Pffft. I’ll be counting to 30 out loud and be lucky to have breath to do that within 2 to 3 minutes, not singing. The song is playing in my head to help me keep the compressions fast enough.

“Call My Maybe” will work, too, and God knows most of us have that stuck in our head!

New things are scary.
Poverty might result in people not having had any first-aid training that more affluent families would take for granted. I know I got first aid training as a girl scout, and CPR training as a required job-related class a long time ago.

I hear the “not wanting to do damage” line a lot.

Many times if I tell a caller to move (drag/roll/shove) a patient off a bed and onto the floor so we can do CPR, the caller refuses saying the patient will hit his/her head.

CPR will not make the patient “more dead”. I am absolutely certain the patient would rather wake up in the hospital with a bump on the head and a couple broken ribs than not wake up at all.

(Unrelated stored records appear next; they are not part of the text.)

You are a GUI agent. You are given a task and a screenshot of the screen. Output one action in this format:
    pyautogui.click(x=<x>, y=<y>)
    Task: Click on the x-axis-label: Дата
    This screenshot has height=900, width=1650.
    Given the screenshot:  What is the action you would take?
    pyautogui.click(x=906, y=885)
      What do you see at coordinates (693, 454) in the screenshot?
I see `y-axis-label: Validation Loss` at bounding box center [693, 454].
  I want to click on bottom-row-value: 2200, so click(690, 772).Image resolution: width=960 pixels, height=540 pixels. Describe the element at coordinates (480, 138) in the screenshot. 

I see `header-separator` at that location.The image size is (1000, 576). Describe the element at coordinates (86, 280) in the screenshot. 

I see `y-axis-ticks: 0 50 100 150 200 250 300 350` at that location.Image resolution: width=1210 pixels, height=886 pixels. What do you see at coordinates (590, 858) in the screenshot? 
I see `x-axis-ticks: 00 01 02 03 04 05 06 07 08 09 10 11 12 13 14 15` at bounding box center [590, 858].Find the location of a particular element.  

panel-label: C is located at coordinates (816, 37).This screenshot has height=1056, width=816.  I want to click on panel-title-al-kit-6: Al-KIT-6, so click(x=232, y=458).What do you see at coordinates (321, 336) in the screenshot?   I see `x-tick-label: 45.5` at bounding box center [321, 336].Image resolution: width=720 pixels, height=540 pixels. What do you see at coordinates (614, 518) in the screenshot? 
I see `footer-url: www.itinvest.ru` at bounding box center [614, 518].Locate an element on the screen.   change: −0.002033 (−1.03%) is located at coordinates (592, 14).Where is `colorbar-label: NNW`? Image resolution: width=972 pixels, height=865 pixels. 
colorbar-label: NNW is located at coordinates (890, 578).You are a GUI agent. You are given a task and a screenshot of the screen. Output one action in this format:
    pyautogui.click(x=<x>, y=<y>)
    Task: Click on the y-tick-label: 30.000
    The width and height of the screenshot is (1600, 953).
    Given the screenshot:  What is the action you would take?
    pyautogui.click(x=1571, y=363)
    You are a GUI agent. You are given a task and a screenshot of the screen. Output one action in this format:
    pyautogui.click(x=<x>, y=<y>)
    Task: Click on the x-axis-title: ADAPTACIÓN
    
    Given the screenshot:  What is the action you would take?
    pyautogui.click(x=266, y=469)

WAG: poverty correlates highly with lack of education, and it makes sense that that would correlate with a lower sense of your own competence at learning new skills. If you’ve been educated through college, then you’ve learned (at least to a basic level) a wide range of stuff, from algebra through recorder through Spanish through how to dissect a frog - so when someone says ‘Right, I’ll walk you through CPR/wound care/whatever,’ you assume you’re well able for this, too. But if you dropped out of high school and didn’t have a great learning experience while you were there, maybe you’re less likely to take it for granted that you’re able to learn something new.

A fine hypothesis. Also, education is a very easy variable to correct for, statistically; I wonder if they did so in the study linked in the OP.

I can only see the summary, but education is not mentioned, only income level.

A couple of guesses: (i) poor people are most often standing by other poor people and (ii) poor people know CPR at a lower rate than non-poor people. Both of those would seem to add up to the conclusion in the study.